385

Case No. 15,401.

26FED.CAS.—25

UNITED STATES v. HOWARD.

[11 Int. Rev. Rec. 119.]

District Court, W. D. Missouri.

1870.

INTERNAL REVENUE—DISTILLER'S TAX—WHO ARE DISTILLERS.

[It is not only the person or persons who carry on the actual work of manufacturing distilled spirits, but all persons having an interest in the business, or directly aiding in the production of spirits, for their use or benefit, who are considered distillers under the internal revenue law, and amenable to its provisions.]

[This was an indictment against Francis C. Howard for an alleged violation of internal revenue laws.]

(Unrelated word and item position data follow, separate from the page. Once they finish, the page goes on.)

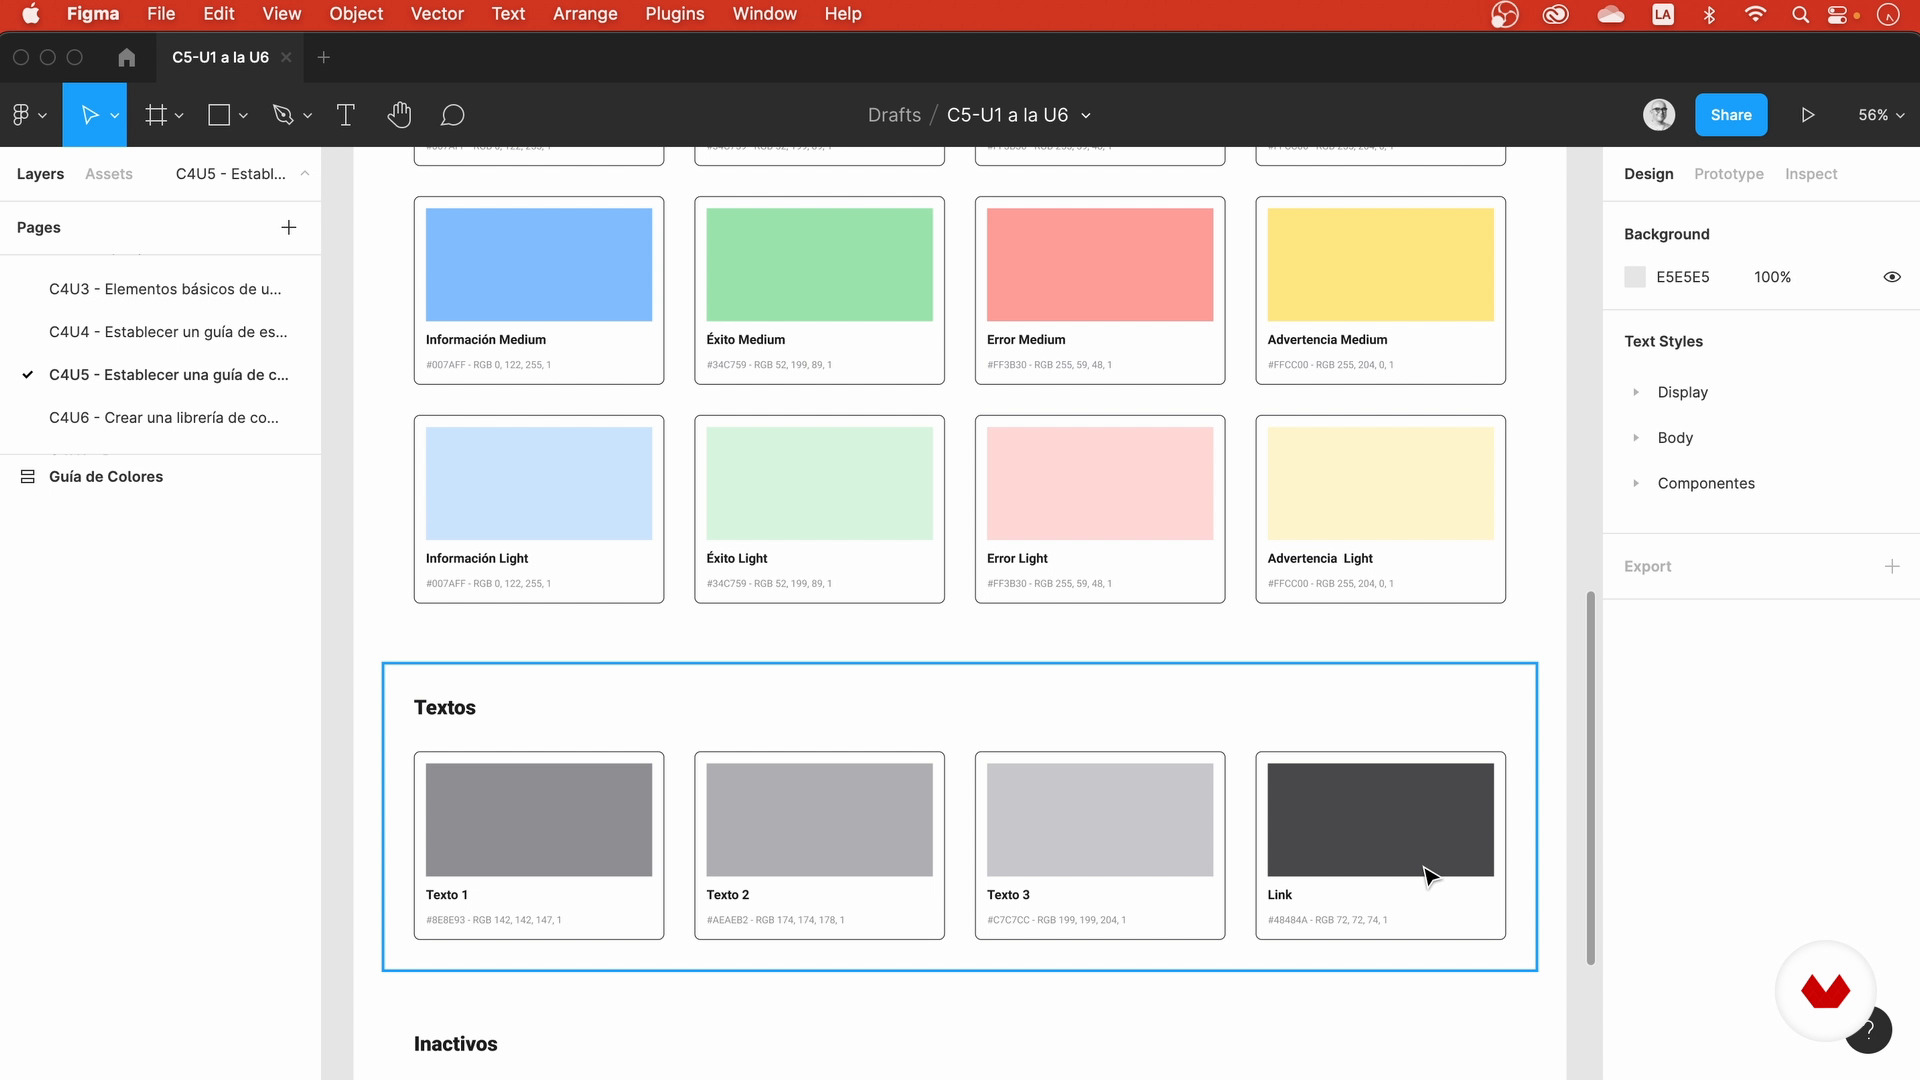Viewport: 1920px width, 1080px height.
Task: Click the Present play button
Action: tap(1808, 115)
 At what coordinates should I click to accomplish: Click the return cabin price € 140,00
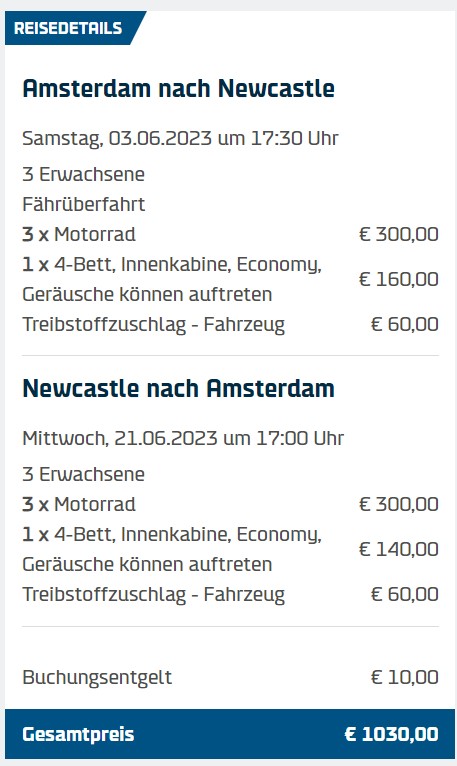tap(398, 550)
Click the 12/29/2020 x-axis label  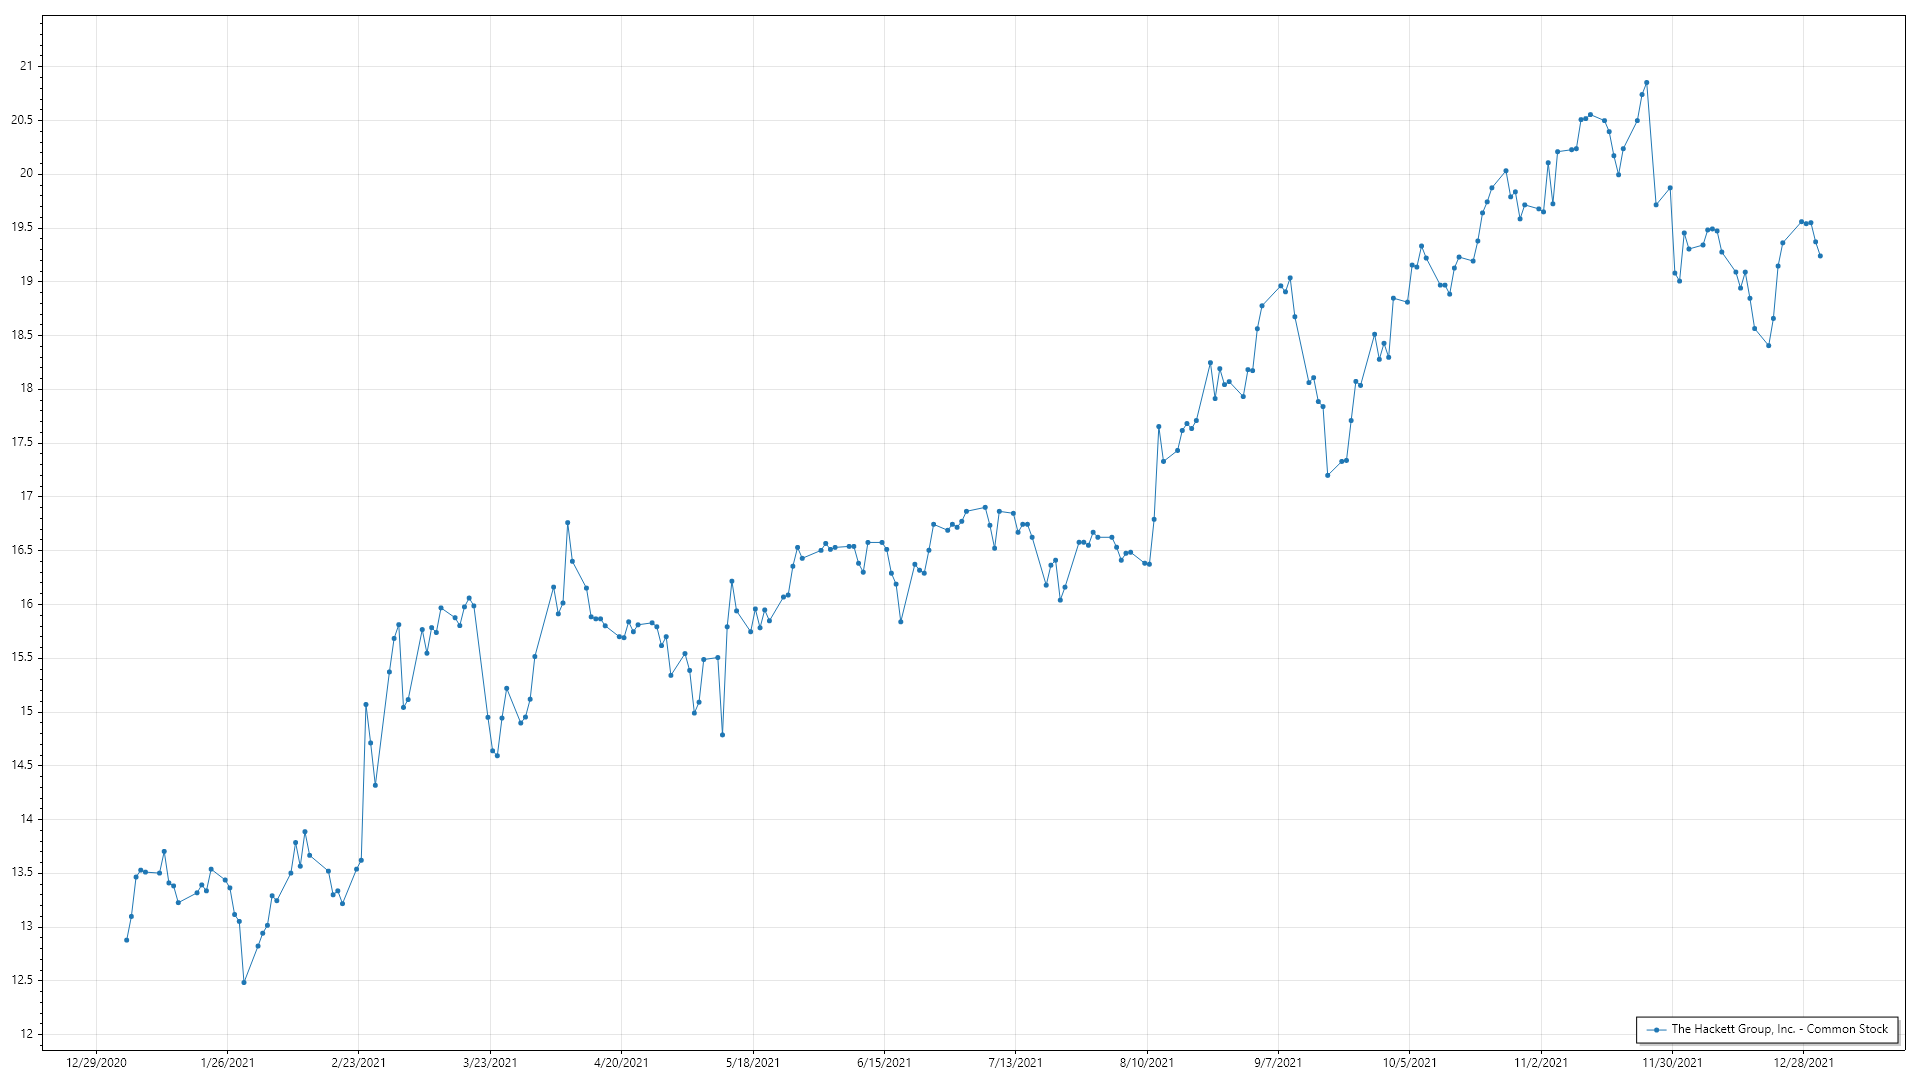[x=96, y=1063]
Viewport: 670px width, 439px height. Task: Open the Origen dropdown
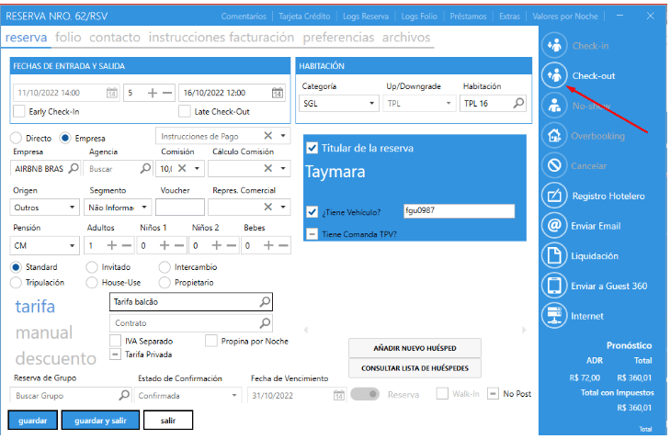(72, 208)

THE COURT charged the jury:

The defendant, Francis C. Howard, in the first count of the indictment is charged with being, on the 15th day of January, 1869, a distiller, having his place of business in Christian county, in the Western district of Missouri; and that, as such distiller, he had failed to pay the special tax required under the revenue law. It is not pretended that he paid the tax, or that he intended to pay it, but it is denied that he had anything whatever to do with the distillery under consideration, by which he became liable to a tax or “a prosecution. The United States charges the defendant with being a distiller and with having failed to comply with the law applicable to that business. Under the indictment it is the duty of the government to satisfy your minds that the charges made are true. It is not necessary, for the purpose of this case, to define what a distiller is, for under the evidence there can be no question as to there being a distillery carried on, and consequently there must have been one or more distillers. It is not only the person or persons who carry on the actual work of manufacturing distilled spirits, but all persons having an interest in the business of distilling, or directly aiding the production of spirits for their use or benefit, who are considered distillers under the law, and are subject to and amenable to its provisions. It is not necessary that the time should be proven as alleged in the indictment. If the offence has been committed (say for the purposes of this case) within one year prior to the finding of the indictment, the law is satisfied. The allegation that the offence, if any, was committed in Christian county, is satisfied by showing that it was in the Western district of Missouri.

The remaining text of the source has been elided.